> **Data in this exercise**:
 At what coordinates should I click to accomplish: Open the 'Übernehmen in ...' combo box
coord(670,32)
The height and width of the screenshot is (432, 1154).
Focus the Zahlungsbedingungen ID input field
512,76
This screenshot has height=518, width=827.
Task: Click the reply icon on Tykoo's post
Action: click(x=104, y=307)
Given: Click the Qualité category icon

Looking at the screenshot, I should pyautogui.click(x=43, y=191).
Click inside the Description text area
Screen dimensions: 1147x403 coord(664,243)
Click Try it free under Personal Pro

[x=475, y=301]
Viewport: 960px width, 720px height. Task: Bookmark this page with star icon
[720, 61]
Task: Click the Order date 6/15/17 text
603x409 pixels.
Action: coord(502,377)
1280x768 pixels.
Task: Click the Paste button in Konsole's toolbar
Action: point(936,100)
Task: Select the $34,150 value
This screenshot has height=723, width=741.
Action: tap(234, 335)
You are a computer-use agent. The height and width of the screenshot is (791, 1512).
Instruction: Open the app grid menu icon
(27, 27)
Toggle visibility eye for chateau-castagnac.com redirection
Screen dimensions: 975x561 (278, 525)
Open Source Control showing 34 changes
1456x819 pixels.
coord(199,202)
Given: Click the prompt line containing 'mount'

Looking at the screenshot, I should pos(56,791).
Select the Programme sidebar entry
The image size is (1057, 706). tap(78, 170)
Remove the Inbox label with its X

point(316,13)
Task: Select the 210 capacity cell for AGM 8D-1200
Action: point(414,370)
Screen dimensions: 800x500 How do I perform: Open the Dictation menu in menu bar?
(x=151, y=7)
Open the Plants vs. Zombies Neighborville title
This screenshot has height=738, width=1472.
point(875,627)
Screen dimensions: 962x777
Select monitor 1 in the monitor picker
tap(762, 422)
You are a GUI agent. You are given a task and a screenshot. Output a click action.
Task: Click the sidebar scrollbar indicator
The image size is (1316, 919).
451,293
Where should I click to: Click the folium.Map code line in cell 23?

> **What is needed**: Edit the entries above so that every instance of "sidebar" becomes "side panel", then give them again with nothing else changed.

> **In response**:
 At what coordinates should I click to accomplish: Open the 'Übernehmen in ...' combo box
coord(670,32)
The height and width of the screenshot is (432, 1154).
Focus the Zahlungsbedingungen ID input field
512,76
This screenshot has height=518, width=827.
Task: Click the reply icon on Tykoo's post
Action: click(x=104, y=307)
Given: Click the Qualité category icon

Looking at the screenshot, I should pyautogui.click(x=43, y=191).
Click inside the Description text area
Screen dimensions: 1147x403 coord(664,243)
Click Try it free under Personal Pro

[x=475, y=301]
Viewport: 960px width, 720px height. Task: Bookmark this page with star icon
[720, 61]
Task: Click the Order date 6/15/17 text
603x409 pixels.
Action: coord(502,377)
1280x768 pixels.
Task: Click the Paste button in Konsole's toolbar
Action: point(936,100)
Task: Select the $34,150 value
This screenshot has height=723, width=741.
Action: tap(234, 335)
You are a computer-use agent. The height and width of the screenshot is (791, 1512).
Instruction: Open the app grid menu icon
(27, 27)
Toggle visibility eye for chateau-castagnac.com redirection
Screen dimensions: 975x561 (278, 525)
Open Source Control showing 34 changes
1456x819 pixels.
coord(199,202)
Given: Click the prompt line containing 'mount'

Looking at the screenshot, I should pos(56,791).
Select the Programme side panel entry
The image size is (1057, 706). tap(78, 170)
Remove the Inbox label with its X

point(316,13)
Task: Select the 210 capacity cell for AGM 8D-1200
Action: point(414,370)
Screen dimensions: 800x500 How do I perform: Open the Dictation menu in menu bar?
(x=151, y=7)
Open the Plants vs. Zombies Neighborville title
This screenshot has height=738, width=1472.
point(875,627)
Screen dimensions: 962x777
Select monitor 1 in the monitor picker
tap(762, 422)
You are a GUI agent. You are given a task and a screenshot. Output a click action.
Task: Click the side panel scrollbar indicator
The image size is (1316, 919).
451,293
Where should I click to: Click the folium.Map code line in cell 23?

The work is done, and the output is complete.